From 3d55652ba3b8e9d21f4cdeb60fef4fff5b783bcb Mon Sep 17 00:00:00 2001
From: Ming Ding <dm_thu@qq.com>
Date: Thu, 28 Oct 2021 09:12:20 +0000
Subject: [PATCH] fix glm mask bug

---
 inference_glm.py               | 5 +++--
 training/deepspeed_training.py | 6 ++++++
 2 files changed, 9 insertions(+), 2 deletions(-)

diff --git a/inference_glm.py b/inference_glm.py
index 0e5e44d..a295e41 100644
--- a/inference_glm.py
+++ b/inference_glm.py
@@ -32,6 +32,7 @@ def get_masks_and_position_ids_glm(seq, mask_position, context_length):
 
     attention_mask = torch.ones((1, len(seq), len(seq)), device=tokens.device)
     attention_mask.tril_()
+    attention_mask[..., :context_length] = 1
     attention_mask.unsqueeze_(1)
 
     position_ids = torch.zeros(2, len(seq), device=tokens.device, dtype=torch.long)
@@ -71,7 +72,7 @@ def main(args):
         seq = [tokenizer.get_command('ENC').Id] + seq
         if not raw_text.endswith('MASK]'):
             seq = seq + [tokenizer.get_command('eos').Id]
-        print('raw text: ', raw_text)
+        print('raw text: {}\n'.format(raw_text))
         if len(seq) > args.max_sequence_length:
             raise ValueError('text too long.')
         
@@ -112,7 +113,7 @@ def main(args):
                 except ValueError:
                     unfinished = len(output)
                 bog = output.index(tokenizer.get_command('sop').Id)
-                output_list[i] = output[:mask_position] + output[bog+1:unfinished] + output[mask_position+1:bog]

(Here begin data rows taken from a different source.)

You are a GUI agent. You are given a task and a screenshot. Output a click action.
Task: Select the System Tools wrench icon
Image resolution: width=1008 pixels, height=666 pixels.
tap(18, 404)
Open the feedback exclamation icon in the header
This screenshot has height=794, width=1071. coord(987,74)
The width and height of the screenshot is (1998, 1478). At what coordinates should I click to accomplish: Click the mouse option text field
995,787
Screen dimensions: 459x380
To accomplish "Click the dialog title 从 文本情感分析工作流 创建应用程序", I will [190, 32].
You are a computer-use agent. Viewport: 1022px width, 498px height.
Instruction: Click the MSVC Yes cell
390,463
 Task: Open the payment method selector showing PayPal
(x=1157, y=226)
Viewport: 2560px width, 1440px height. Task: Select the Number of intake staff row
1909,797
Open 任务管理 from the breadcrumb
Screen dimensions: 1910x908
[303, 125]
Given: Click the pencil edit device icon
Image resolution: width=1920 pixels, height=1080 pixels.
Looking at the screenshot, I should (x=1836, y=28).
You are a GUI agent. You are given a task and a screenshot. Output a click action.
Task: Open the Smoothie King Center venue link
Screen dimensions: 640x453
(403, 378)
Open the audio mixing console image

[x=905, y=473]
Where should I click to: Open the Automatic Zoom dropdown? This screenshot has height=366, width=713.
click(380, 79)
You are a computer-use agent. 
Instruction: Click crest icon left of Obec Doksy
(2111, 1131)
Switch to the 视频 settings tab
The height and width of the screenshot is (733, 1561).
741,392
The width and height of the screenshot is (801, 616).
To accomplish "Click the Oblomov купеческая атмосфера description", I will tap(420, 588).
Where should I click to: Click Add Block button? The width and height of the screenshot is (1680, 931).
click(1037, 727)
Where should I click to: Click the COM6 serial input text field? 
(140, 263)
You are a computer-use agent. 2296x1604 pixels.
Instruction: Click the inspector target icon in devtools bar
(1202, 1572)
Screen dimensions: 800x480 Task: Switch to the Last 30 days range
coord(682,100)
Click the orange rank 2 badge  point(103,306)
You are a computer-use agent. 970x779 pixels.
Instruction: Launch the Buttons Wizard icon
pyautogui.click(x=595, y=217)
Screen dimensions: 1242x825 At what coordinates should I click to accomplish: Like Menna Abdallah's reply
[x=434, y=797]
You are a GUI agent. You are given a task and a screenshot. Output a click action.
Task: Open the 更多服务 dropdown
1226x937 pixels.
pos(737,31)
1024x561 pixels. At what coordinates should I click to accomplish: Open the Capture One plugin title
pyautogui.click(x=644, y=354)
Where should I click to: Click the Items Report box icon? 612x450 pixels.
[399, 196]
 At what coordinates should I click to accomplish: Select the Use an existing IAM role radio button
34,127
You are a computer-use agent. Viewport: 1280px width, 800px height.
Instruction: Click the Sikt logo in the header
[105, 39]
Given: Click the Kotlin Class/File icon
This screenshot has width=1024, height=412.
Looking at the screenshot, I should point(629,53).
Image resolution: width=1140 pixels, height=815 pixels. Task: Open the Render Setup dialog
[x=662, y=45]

+                output_list[i] = output[:mask_position] + output[bog:unfinished] + output[mask_position+1:bog]
             
             # prepare the next auto-regressive generation
             if mp_idx < len(mask_positions) - 1: 
diff --git a/training/deepspeed_training.py b/training/deepspeed_training.py
index 10538ac..e59c0bf 100644
--- a/training/deepspeed_training.py
+++ b/training/deepspeed_training.py
@@ -203,6 +203,12 @@ def get_params_for_weight_decay_optimization(module):
             no_weight_decay_params['params'].extend(
                 [p for n, p in list(module_._parameters.items())
                  if p is not None and n == 'bias' and p.requires_grad])
+
+    if len(weight_decay_params['params']) == 0:
+        return tuple(no_weight_decay_params)
+    elif len(no_weight_decay_params['params']) == 0:
+        return tuple(weight_decay_params)
+
     return weight_decay_params, no_weight_decay_params
 
 def get_optimizer_param_groups(model):
-- 
GitLab